● Directions for this task: Only the lines below from the one containing "Tap the outlook search input field" through the one containing "Where should I click to: Click 戻る" belong in the answer, repeated exactly and without pictures.

● Dataset extract:
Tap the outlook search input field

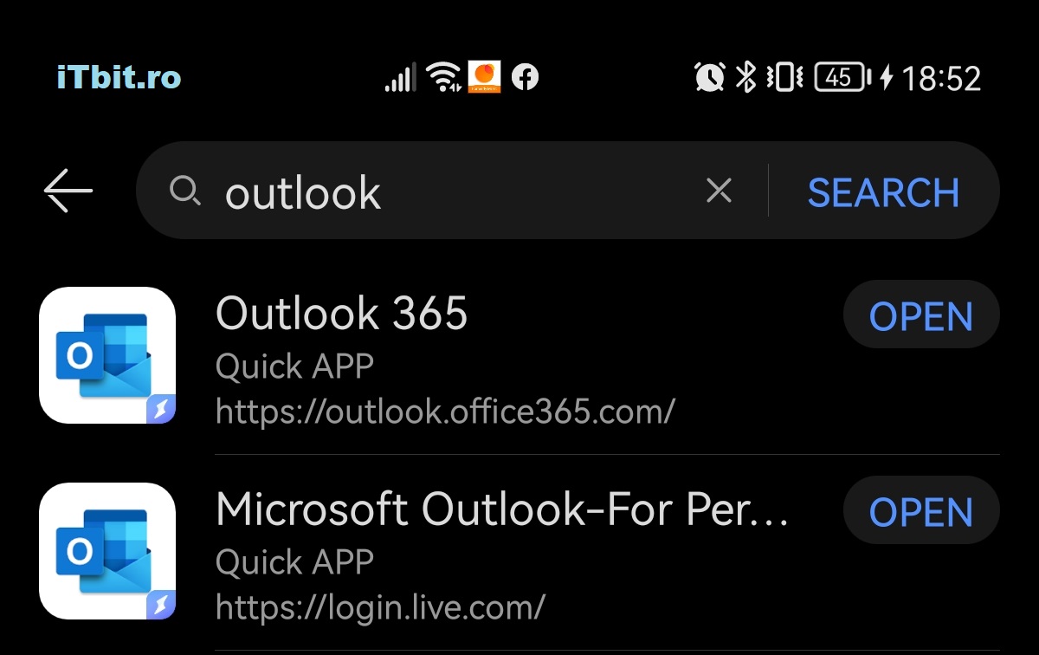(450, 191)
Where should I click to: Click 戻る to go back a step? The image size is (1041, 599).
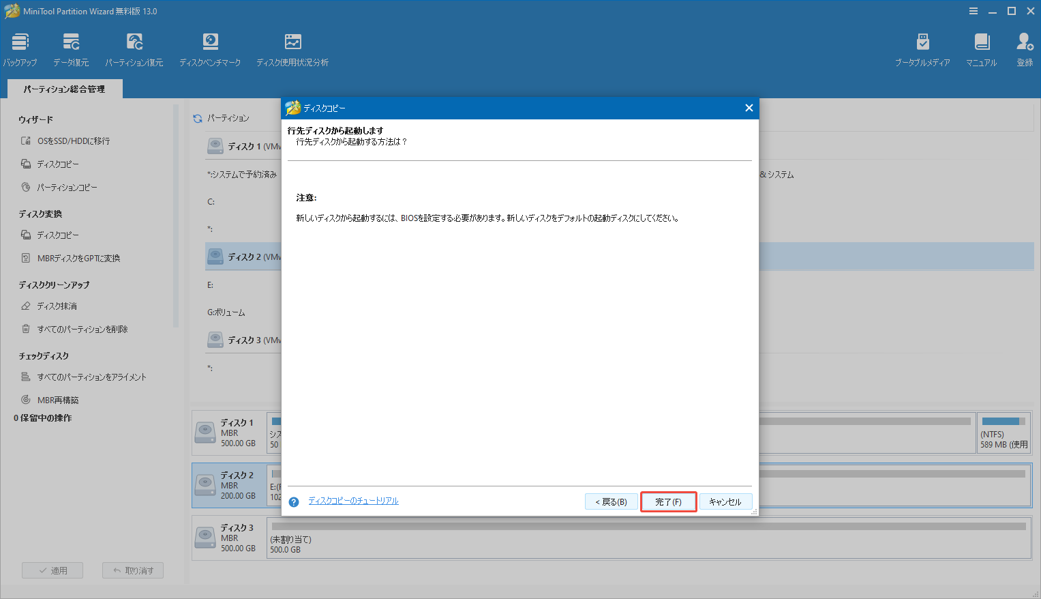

==

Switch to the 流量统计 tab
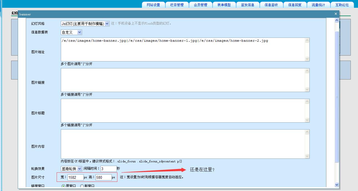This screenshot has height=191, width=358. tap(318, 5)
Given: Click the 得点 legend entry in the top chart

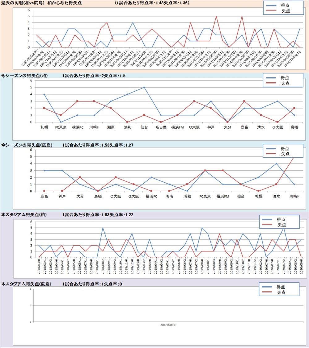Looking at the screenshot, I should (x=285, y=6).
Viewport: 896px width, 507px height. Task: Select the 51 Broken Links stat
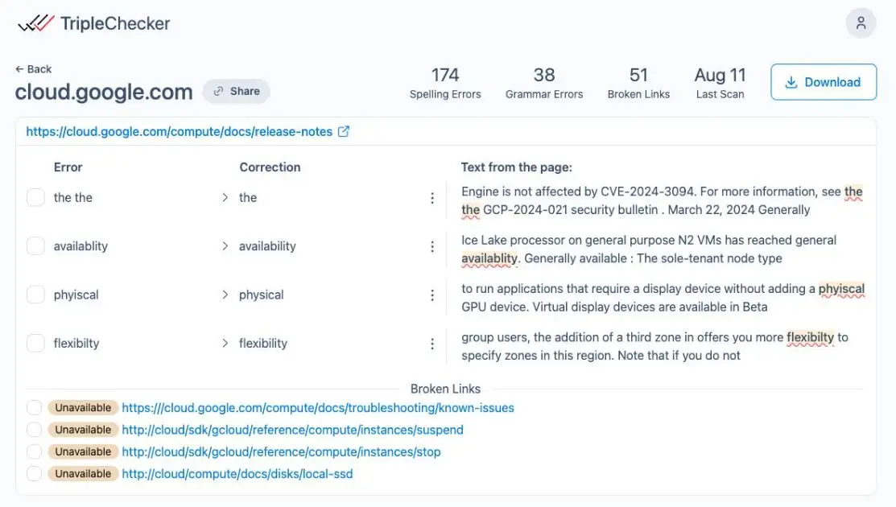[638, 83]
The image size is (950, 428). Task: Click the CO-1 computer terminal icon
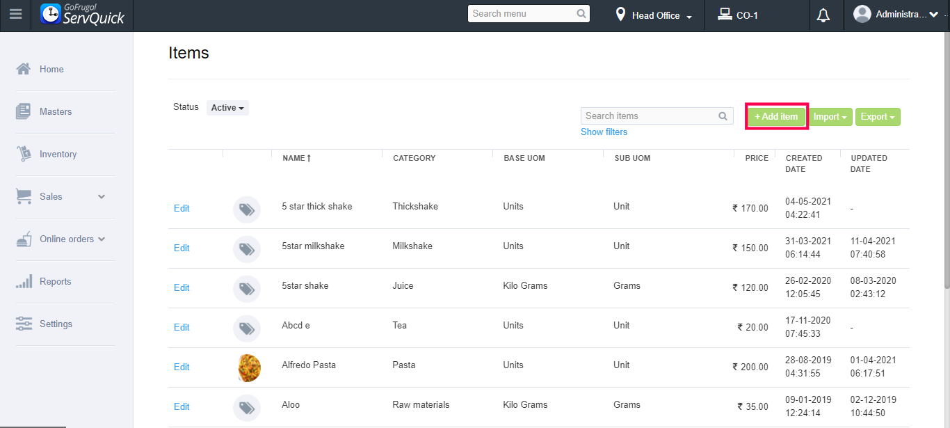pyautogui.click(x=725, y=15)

...

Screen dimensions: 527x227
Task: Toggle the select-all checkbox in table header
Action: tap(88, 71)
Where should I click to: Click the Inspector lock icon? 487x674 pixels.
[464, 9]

● Solved problem:
Tap the outlook search input field

(450, 191)
Where should I click to: Click 戻る to go back a step? The image size is (1041, 599).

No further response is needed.